### EXERCISES TO COMPLETE:
- a) In the cigar review thread, what score does Redbeard give the cigar?
- b) Print the cigar review thread word for word from "was very nice.." to "sure...its awesome ...".
─── EXTRACTED TEXT ───
# tat black



## Redbeard (Aug 7, 2006)

is the label black because pepper is black ?
i think so..
this gars first 5 hits where all pepper,
then it was wood leather and spice !!!
was very nice..
im not going to say its my favorite..but it is excellent

i have to thank charles for hooking up this great smoke !! 
thanks a million bro!! i loved it !!! but u know how i am with those unicos hehe still may be my favorite of the tats !!

i give this gar a 9.5 for sure...its awesome ...
its not what i expected..i thought it would be alooot more peppery..but im glad it was what it was...it was perfect









LIGHT IT








finally got the strength to do it








churros and purros review it while i smoke it








this is what it taste like








nooo almost gone !!!








a few more hits and its gone !!

very glad i smoked it finally


----------



## happy1 (Jun 29, 2007)

Love the large amounts of smoke they produce.Dude you look toasted :new_all_coholic:


----------



## Cigary (Oct 19, 2007)

Just makes me want that cigar even more.


----------



## Redbeard (Aug 7, 2006)

happy1 said:


> Love the large amounts of smoke they produce.Dude you look toasted :new_all_coholic:


slighty lite !! was just being goofy !!! hahah


----------



## Redbeard (Aug 7, 2006)

Cigary said:


> Just makes me want that cigar even more.


its a great gar..theres no doubt about that


----------



## matt3-cl (Jul 14, 2008)

One of my favorites for sure.


----------



## tcampbel (Jan 20, 2008)

One of the best NC's out there todayn glad you enjoyed it


----------



## amateurke (Mar 28, 2008)

Nice review Red!! Now, get that Halloween pic out those pics, that shocked people!! eace:


----------



## tmoney (Mar 14, 2008)

Nice review and pics, still waiting to get my hands on one of those


----------



## cboor001 (Aug 6, 2008)

I gotta have some of these. Eventually. Thanks.


----------



## jitzy (Jan 7, 2007)

love the black glad to see you enjoyed them too


----------



## sofaman (Jun 20, 2007)

The black is a great smoke!!!


----------



## Redbeard (Aug 7, 2006)

amateurke said:


> Nice review Red!! Now, get that Halloween pic out those pics, that shocked people!! eace:


hahahah!!! mite have tooo


----------



## iloveclmore (Jan 23, 2008)

Some say they are overrated, but I highly disagree. They are one of the best NC smokes available (actually, not available, given the rarity). :ranger: :flypig:

New smilies too. Kickass. I just spent like 5 minutes looking through all of them.


----------



## Paint (Mar 1, 2008)
─── RECORDS SHOWN ───
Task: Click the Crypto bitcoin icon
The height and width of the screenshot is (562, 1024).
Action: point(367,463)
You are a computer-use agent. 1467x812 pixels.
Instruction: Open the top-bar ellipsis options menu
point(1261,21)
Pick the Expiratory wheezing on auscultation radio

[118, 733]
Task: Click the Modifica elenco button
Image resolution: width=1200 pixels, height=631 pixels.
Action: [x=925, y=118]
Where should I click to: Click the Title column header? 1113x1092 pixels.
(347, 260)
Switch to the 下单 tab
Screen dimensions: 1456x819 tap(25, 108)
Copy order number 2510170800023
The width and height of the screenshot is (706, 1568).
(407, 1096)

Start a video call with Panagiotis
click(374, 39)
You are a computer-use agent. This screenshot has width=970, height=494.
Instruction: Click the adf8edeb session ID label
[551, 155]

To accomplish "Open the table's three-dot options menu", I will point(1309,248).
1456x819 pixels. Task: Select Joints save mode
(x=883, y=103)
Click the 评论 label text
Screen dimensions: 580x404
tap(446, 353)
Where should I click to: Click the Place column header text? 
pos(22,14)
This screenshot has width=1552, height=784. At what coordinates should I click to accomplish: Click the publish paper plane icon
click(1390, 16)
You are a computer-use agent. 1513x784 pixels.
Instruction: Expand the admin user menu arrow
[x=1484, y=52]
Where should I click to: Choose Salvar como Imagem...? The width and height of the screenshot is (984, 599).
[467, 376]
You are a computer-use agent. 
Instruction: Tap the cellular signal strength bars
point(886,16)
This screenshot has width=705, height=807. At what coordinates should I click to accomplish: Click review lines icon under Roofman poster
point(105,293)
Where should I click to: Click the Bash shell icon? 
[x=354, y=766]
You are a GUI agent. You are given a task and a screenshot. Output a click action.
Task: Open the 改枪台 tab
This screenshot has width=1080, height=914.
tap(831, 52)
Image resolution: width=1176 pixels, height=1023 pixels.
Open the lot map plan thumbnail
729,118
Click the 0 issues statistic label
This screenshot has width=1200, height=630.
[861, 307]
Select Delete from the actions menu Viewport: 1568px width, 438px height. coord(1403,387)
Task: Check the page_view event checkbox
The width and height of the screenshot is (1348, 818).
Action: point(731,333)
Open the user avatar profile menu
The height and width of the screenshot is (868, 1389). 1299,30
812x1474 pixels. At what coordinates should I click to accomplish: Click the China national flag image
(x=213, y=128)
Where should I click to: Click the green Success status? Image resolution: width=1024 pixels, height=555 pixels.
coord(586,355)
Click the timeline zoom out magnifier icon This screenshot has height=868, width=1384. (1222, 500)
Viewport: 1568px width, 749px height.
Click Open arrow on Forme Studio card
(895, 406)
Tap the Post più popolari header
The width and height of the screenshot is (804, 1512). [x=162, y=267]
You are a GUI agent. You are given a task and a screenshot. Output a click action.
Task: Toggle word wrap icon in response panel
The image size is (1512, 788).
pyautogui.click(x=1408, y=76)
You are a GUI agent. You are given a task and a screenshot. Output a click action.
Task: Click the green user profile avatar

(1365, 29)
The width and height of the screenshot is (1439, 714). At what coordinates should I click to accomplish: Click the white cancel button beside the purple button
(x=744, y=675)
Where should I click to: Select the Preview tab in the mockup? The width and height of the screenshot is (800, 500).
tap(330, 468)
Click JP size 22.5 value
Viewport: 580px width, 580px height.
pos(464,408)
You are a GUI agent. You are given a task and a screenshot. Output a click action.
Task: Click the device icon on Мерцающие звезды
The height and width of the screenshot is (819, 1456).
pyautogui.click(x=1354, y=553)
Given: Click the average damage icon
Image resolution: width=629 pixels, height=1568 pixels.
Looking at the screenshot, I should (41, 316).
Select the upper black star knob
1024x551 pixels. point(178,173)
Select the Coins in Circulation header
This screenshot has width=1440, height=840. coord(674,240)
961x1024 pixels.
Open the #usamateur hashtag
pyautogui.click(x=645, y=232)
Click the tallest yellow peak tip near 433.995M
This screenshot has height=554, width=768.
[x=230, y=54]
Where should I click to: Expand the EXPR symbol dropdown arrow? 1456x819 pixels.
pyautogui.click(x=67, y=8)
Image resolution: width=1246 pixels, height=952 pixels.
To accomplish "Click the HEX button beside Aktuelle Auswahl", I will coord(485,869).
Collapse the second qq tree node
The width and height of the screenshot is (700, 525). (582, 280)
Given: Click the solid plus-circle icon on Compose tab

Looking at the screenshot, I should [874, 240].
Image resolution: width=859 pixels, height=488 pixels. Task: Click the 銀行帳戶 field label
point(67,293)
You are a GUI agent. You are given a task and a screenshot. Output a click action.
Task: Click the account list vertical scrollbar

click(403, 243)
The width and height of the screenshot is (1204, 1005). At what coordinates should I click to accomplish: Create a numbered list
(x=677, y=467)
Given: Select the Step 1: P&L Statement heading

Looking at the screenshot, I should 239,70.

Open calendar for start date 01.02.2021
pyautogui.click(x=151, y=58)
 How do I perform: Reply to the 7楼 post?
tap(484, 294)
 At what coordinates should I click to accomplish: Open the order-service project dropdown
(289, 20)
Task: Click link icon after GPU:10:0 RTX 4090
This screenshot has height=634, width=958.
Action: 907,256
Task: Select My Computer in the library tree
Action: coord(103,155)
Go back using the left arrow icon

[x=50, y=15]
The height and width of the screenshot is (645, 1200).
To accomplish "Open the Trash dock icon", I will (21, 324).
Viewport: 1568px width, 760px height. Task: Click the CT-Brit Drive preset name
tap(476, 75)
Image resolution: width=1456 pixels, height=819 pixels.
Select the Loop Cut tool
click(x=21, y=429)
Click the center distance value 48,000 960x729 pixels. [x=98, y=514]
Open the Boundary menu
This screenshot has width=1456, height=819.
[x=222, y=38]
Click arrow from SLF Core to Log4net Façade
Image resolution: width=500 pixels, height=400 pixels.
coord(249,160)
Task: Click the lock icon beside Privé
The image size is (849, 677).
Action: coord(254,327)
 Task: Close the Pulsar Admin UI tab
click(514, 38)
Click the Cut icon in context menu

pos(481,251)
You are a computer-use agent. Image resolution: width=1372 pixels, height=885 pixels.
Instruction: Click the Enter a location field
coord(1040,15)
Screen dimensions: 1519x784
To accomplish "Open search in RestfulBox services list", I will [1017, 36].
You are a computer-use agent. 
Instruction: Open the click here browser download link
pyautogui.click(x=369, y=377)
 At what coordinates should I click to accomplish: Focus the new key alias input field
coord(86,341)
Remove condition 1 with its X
───
### SOLUTIONS FOR EACH TASK:
- a) A 9.5.

- b)
was very nice..
im not going to say its my favorite..but it is excellent

i have to thank charles for hooking up this great smoke !! 
thanks a million bro!! i loved it !!! but u know how i am with those unicos hehe still may be my favorite of the tats !!

i give this gar a 9.5 for sure...its awesome ...